>>>>
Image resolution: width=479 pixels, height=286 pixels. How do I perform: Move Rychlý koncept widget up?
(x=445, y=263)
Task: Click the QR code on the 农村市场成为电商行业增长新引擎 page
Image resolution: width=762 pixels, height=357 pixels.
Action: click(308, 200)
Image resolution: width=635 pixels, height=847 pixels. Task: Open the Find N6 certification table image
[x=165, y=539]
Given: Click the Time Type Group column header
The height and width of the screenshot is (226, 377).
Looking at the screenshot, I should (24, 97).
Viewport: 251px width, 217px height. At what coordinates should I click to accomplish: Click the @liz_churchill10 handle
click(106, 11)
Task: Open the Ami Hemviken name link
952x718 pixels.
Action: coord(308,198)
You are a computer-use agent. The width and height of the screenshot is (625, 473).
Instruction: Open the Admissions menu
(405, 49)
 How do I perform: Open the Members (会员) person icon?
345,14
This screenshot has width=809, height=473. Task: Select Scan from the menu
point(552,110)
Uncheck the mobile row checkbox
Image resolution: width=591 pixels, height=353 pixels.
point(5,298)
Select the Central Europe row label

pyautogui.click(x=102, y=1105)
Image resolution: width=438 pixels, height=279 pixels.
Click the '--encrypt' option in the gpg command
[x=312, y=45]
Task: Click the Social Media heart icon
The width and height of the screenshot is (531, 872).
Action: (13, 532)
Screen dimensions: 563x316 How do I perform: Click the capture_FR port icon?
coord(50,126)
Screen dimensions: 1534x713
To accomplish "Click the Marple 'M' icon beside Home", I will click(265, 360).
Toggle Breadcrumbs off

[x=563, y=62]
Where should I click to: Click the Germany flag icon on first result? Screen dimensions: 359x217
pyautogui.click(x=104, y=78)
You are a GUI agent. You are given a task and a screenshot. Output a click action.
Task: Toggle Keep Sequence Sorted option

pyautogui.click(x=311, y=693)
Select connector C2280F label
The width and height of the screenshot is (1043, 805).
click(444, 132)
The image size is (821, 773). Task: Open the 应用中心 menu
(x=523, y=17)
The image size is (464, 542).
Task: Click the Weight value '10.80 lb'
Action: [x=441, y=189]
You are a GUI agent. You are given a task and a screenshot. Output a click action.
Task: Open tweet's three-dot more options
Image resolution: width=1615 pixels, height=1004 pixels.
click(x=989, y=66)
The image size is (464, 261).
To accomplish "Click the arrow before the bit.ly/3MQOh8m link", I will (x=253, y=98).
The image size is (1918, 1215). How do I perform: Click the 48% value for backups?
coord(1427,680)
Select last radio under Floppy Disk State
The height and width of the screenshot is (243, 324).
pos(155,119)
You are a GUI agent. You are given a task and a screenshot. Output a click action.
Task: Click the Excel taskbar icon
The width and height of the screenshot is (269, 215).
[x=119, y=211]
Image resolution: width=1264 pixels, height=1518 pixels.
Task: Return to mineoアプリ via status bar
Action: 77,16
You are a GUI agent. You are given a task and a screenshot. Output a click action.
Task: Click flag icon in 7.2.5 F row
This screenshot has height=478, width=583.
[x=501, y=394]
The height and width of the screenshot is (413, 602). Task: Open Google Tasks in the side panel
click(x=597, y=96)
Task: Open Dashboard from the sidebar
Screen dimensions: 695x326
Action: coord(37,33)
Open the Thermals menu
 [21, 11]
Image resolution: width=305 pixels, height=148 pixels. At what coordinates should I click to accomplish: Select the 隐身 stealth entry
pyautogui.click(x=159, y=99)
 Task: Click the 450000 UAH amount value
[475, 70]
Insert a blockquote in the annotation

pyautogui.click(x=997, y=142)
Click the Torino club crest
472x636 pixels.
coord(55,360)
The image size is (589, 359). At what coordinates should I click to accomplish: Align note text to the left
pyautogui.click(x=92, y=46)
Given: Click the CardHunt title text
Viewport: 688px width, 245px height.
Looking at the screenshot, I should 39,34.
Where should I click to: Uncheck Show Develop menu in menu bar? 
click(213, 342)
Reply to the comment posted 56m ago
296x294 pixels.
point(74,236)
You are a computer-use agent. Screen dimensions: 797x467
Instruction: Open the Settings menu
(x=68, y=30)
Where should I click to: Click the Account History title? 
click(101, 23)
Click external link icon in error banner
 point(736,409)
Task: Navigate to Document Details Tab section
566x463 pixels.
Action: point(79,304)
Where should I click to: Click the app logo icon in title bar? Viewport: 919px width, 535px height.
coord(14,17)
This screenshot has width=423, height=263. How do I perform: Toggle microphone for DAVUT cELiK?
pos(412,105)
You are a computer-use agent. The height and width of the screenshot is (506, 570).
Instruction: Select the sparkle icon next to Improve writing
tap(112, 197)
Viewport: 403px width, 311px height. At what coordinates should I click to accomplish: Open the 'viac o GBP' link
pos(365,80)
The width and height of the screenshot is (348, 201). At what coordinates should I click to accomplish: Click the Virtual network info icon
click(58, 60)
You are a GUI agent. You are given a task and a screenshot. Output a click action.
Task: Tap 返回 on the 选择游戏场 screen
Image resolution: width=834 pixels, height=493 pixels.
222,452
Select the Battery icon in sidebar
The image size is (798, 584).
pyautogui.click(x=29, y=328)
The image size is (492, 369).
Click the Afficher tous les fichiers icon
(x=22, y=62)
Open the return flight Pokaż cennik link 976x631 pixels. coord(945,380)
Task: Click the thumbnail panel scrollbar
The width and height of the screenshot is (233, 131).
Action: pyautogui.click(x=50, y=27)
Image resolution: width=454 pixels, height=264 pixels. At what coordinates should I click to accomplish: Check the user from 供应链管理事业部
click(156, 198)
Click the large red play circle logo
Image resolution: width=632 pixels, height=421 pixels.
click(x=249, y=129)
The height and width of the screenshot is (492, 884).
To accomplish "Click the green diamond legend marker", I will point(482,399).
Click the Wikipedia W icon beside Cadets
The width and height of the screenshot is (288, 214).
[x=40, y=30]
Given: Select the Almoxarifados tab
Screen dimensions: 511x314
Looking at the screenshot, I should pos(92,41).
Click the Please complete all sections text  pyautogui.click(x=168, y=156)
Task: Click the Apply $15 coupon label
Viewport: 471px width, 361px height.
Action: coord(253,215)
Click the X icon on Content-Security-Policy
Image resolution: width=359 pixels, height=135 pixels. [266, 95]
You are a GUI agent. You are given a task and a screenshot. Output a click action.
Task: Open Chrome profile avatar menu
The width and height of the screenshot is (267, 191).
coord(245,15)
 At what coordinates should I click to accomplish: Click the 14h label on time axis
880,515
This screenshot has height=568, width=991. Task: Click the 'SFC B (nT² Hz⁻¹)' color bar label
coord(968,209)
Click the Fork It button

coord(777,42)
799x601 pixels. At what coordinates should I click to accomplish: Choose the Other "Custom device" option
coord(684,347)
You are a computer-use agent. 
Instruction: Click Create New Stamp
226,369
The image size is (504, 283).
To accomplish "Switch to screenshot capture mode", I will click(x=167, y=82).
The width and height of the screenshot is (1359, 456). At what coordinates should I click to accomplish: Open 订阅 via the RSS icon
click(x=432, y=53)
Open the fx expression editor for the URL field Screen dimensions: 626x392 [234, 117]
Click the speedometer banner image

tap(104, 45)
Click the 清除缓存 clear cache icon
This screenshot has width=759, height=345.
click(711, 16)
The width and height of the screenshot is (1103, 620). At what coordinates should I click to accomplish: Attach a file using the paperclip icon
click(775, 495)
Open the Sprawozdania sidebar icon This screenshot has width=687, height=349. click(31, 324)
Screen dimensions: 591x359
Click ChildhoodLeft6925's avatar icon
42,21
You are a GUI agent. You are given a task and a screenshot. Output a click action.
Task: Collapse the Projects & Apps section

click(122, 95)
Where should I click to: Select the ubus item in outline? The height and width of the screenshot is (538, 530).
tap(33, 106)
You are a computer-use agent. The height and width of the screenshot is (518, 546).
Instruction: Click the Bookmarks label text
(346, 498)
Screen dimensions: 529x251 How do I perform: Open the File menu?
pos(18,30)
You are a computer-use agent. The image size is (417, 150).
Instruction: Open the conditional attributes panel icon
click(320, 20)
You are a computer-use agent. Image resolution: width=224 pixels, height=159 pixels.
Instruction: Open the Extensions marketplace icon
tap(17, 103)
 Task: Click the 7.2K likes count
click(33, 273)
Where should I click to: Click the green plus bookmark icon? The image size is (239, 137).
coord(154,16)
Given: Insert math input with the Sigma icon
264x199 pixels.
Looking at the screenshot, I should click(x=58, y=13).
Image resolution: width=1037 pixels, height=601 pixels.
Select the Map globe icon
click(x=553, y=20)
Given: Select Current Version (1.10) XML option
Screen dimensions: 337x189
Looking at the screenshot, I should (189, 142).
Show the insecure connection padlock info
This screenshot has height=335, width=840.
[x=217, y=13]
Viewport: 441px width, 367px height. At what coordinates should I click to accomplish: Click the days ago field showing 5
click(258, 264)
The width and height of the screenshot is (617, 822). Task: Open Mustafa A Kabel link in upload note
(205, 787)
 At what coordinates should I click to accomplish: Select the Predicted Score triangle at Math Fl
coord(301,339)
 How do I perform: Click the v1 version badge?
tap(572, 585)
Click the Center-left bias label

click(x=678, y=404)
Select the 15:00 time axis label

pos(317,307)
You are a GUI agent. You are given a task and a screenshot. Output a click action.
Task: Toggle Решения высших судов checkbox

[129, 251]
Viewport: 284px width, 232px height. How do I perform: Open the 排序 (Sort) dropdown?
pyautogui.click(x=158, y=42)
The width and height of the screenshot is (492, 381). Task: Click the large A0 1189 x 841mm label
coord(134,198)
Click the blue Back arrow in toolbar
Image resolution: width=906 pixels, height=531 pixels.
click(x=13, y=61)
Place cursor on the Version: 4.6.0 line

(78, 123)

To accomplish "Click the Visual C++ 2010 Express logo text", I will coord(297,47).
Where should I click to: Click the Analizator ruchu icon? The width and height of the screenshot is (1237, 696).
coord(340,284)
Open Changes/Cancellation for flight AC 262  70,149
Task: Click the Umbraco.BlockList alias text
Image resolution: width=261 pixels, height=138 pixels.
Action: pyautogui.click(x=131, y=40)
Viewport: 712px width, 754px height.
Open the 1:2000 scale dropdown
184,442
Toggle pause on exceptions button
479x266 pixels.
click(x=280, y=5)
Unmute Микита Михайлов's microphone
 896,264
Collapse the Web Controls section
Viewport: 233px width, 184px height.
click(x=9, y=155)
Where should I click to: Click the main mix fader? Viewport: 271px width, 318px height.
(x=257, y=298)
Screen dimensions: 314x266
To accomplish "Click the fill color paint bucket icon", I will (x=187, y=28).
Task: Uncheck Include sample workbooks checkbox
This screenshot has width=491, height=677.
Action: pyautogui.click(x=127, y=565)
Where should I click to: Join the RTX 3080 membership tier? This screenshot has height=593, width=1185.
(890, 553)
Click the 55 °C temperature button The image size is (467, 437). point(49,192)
<<<<
▶ WHAT IS BEING ASKED
Your answer should reproduce each line of the listing that holds the word "beside".

▶ WRITTEN SOLUTION
To accomplish "Click the Marple 'M' icon beside Home", I will click(265, 360).
Click the Wikipedia W icon beside Cadets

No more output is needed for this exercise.